**What you need to do:** Please put everything from the start of the records down to the line containing "pos(346,13)" into a JSON list of strings, one string per line, skipping blank lines. Leave the pictures out of your answer.

[Word and item position data]
· · ·
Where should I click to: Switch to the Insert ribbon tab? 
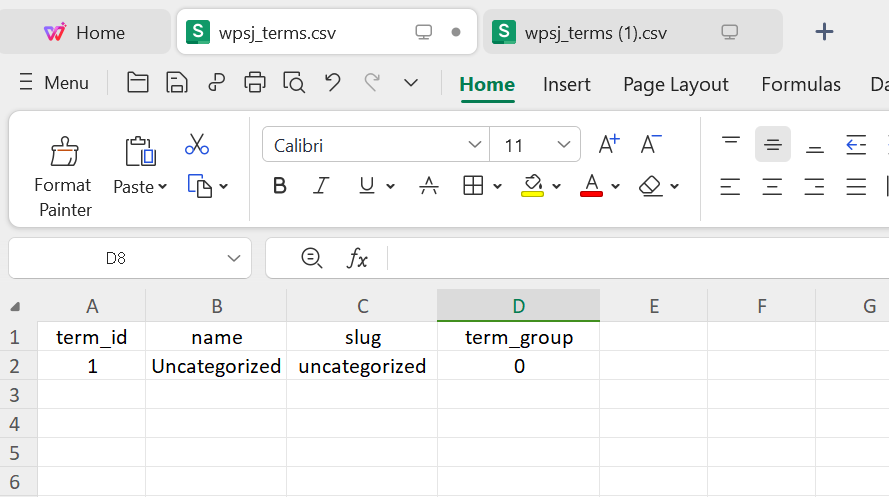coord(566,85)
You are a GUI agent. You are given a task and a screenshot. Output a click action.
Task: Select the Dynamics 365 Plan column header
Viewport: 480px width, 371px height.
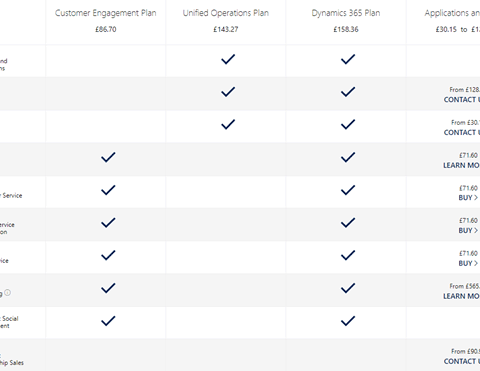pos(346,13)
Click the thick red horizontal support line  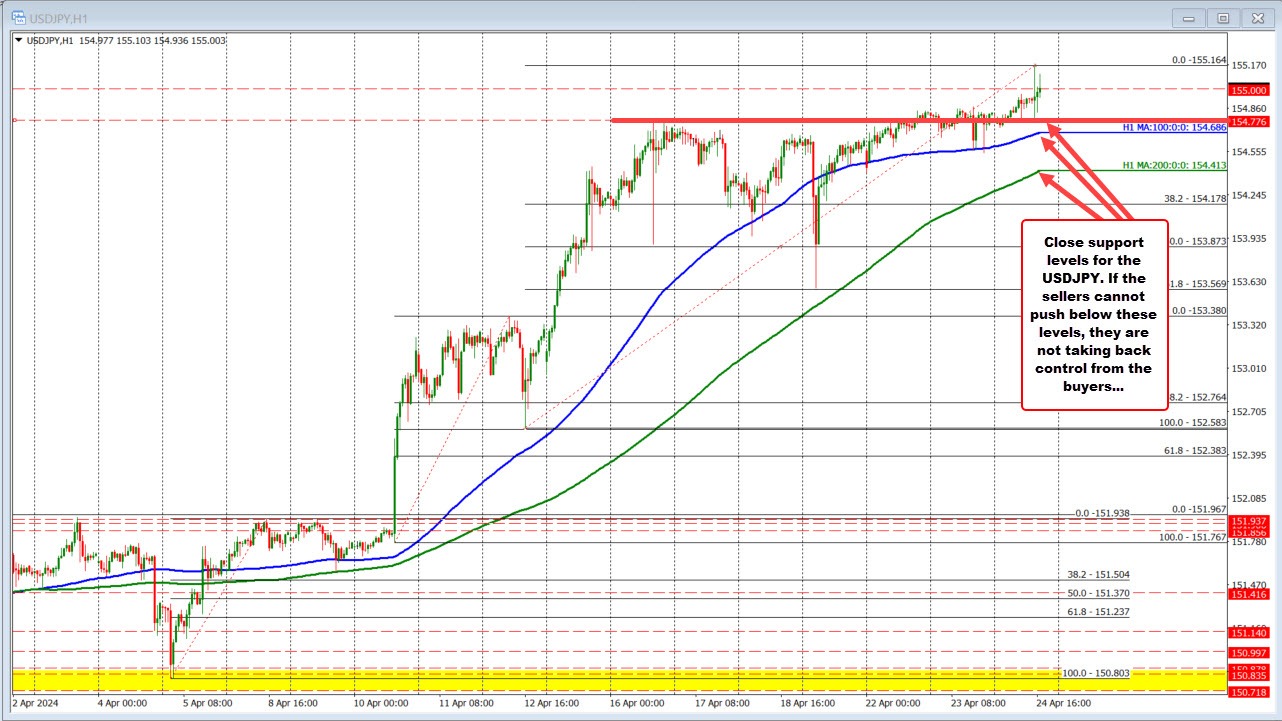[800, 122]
· · ·
**Answer to the exercise:**
[
  "Where should I click to: Switch to the Insert ribbon tab? ",
  "coord(566,85)",
  "You are a GUI agent. You are given a task and a screenshot. Output a click action.",
  "Task: Select the Dynamics 365 Plan column header",
  "Viewport: 480px width, 371px height.",
  "pos(346,13)"
]